═══ Dataset ═══
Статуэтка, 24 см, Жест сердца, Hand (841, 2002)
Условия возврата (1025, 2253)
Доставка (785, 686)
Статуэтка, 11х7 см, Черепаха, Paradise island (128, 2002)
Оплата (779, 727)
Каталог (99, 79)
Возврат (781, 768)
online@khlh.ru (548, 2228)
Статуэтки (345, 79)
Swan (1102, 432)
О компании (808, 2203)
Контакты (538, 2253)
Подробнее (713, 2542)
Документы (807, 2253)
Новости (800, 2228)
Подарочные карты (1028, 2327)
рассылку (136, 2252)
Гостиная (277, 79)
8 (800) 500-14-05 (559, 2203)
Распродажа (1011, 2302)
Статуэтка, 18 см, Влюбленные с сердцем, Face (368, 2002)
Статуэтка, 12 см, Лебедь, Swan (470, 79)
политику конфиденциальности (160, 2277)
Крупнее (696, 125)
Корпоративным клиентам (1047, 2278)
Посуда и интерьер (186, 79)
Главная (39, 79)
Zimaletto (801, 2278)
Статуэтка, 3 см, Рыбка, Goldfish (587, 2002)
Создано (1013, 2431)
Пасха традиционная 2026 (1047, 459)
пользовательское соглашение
═══
== Problem ==
Set down, word for word, each line from the top of the records above through the line with "Статуэтки (345, 79)".

== Problem solution ==
Статуэтка, 24 см, Жест сердца, Hand (841, 2002)
Условия возврата (1025, 2253)
Доставка (785, 686)
Статуэтка, 11х7 см, Черепаха, Paradise island (128, 2002)
Оплата (779, 727)
Каталог (99, 79)
Возврат (781, 768)
online@khlh.ru (548, 2228)
Статуэтки (345, 79)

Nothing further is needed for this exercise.